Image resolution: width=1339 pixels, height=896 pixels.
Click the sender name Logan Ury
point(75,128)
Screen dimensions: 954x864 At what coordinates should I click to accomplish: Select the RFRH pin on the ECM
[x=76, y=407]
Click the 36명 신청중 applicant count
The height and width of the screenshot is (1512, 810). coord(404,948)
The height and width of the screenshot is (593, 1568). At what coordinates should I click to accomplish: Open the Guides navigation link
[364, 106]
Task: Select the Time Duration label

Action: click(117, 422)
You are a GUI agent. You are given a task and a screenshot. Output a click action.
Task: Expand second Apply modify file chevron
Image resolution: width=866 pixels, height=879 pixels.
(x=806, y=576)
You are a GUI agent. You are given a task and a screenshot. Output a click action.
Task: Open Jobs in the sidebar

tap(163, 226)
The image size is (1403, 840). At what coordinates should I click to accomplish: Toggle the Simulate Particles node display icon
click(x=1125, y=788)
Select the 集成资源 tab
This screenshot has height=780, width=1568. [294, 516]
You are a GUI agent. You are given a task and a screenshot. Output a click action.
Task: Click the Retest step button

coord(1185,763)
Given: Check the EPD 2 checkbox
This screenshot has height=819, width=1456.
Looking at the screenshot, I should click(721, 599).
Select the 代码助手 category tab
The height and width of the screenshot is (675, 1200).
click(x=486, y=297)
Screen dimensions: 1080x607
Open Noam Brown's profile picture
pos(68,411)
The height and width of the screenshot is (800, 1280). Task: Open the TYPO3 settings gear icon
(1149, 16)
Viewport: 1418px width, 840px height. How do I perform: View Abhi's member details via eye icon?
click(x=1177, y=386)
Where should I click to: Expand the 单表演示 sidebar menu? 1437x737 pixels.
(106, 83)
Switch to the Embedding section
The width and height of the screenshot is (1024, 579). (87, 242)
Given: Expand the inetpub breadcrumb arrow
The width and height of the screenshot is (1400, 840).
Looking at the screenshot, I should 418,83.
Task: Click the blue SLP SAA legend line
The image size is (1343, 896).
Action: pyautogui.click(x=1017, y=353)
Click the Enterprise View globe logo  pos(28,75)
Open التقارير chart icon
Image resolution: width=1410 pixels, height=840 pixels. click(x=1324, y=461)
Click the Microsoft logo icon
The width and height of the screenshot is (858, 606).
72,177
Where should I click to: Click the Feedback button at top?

========================================================================

Problem to solve
Put every line of the entries above into a numbered list, and leave out the blank lines.

Answer to the task
1. Image resolution: width=1339 pixels, height=896 pixels.
2. Click the sender name Logan Ury
3. point(75,128)
4. Screen dimensions: 954x864 At what coordinates should I click to accomplish: Select the RFRH pin on the ECM
5. [x=76, y=407]
6. Click the 36명 신청중 applicant count
7. The height and width of the screenshot is (1512, 810). coord(404,948)
8. The height and width of the screenshot is (593, 1568). At what coordinates should I click to accomplish: Open the Guides navigation link
9. [364, 106]
10. Task: Select the Time Duration label
11. Action: click(117, 422)
12. You are a GUI agent. You are given a task and a screenshot. Output a click action.
13. Task: Expand second Apply modify file chevron
14. Image resolution: width=866 pixels, height=879 pixels.
15. (x=806, y=576)
16. You are a GUI agent. You are given a task and a screenshot. Output a click action.
17. Task: Open Jobs in the sidebar
18. tap(163, 226)
19. The image size is (1403, 840). At what coordinates should I click to accomplish: Toggle the Simulate Particles node display icon
20. click(x=1125, y=788)
21. Select the 集成资源 tab
22. This screenshot has height=780, width=1568. [294, 516]
23. You are a GUI agent. You are given a task and a screenshot. Output a click action.
24. Task: Click the Retest step button
25. coord(1185,763)
26. Given: Check the EPD 2 checkbox
27. This screenshot has height=819, width=1456.
28. Looking at the screenshot, I should click(721, 599).
29. Select the 代码助手 category tab
30. The height and width of the screenshot is (675, 1200).
31. click(x=486, y=297)
32. Screen dimensions: 1080x607
33. Open Noam Brown's profile picture
34. pos(68,411)
35. The height and width of the screenshot is (800, 1280). Task: Open the TYPO3 settings gear icon
36. (1149, 16)
37. Viewport: 1418px width, 840px height. How do I perform: View Abhi's member details via eye icon?
38. click(x=1177, y=386)
39. Where should I click to: Expand the 单表演示 sidebar menu? 1437x737 pixels.
40. (106, 83)
41. Switch to the Embedding section
42. The width and height of the screenshot is (1024, 579). (87, 242)
43. Given: Expand the inetpub breadcrumb arrow
44. The width and height of the screenshot is (1400, 840).
45. Looking at the screenshot, I should 418,83.
46. Task: Click the blue SLP SAA legend line
47. The image size is (1343, 896).
48. Action: pyautogui.click(x=1017, y=353)
49. Click the Enterprise View globe logo  pos(28,75)
50. Open التقارير chart icon
51. Image resolution: width=1410 pixels, height=840 pixels. click(x=1324, y=461)
52. Click the Microsoft logo icon
53. The width and height of the screenshot is (858, 606).
54. 72,177
55. Where should I click to: Click the Feedback button at top?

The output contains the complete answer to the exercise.